Nottingham Contemporary
From phone films to ballistics reports, testimony is central to this powerful survey of contemporary Arab artIn the spring of 2014, in one of the most controversial crimes of recent times, Israeli border guards shot dead two Palestinian teenagers in the West Bank town of Beitunia. CNN reporters captured the deaths on camera, disproving the soldiers’ claim that they were quelling a riot; but still the Israeli government defended its own. In the chaotic investigation that followed, audio-ballistic spectrograms of the event produced by the Amman-born artist and “audio investigator” Lawrence Abu Hamdan proved crucial. He was asked – as we are now, in his immensely powerful installation at Nottingham Contemporary – to listen rather than look.
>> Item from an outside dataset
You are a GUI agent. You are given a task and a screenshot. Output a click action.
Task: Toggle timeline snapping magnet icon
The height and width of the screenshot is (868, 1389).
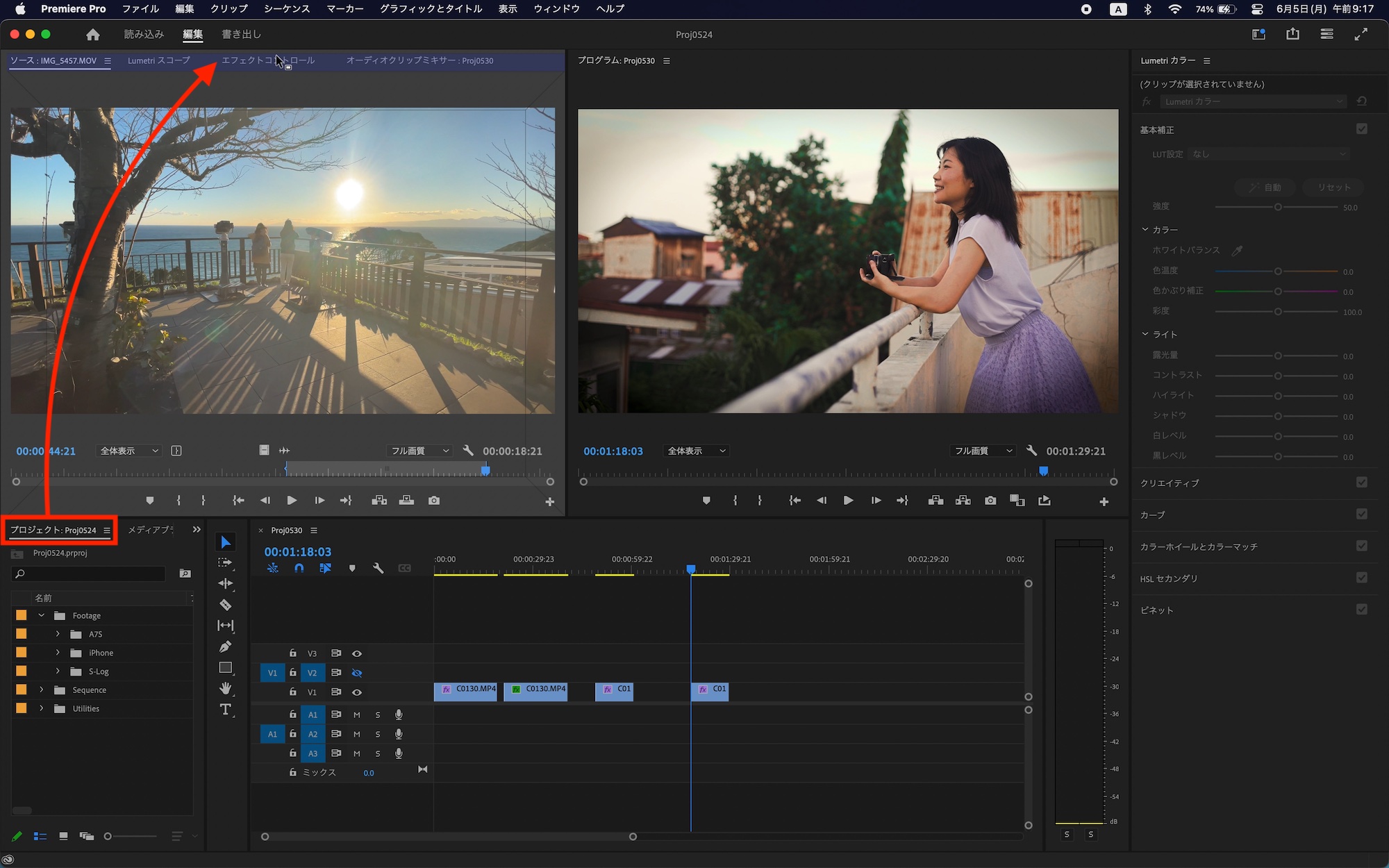(299, 568)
The spectrograms hang before you like targets in a shooting gallery. Each represents a different kind of gunshot, plucked from the soundtrack of carnage; and each approaches or recedes according to the trial unfolding in transcript on a screen below. Were the soldiers firing live ammunition or rubber bullets, as they insisted? Or were they in fact trying to disguise the fatal shots to make them sound like rubber bullets, with murderous intent? Hamdan gave the clinching evidence; but what strikes is the eerie silence of his installation. The case appears more horrifying as the lies and distortions are laid bare on screen, uninflected by the mollifying tones of human voices. The bodies of evidence hang in the air, ghosts of the speechless victims.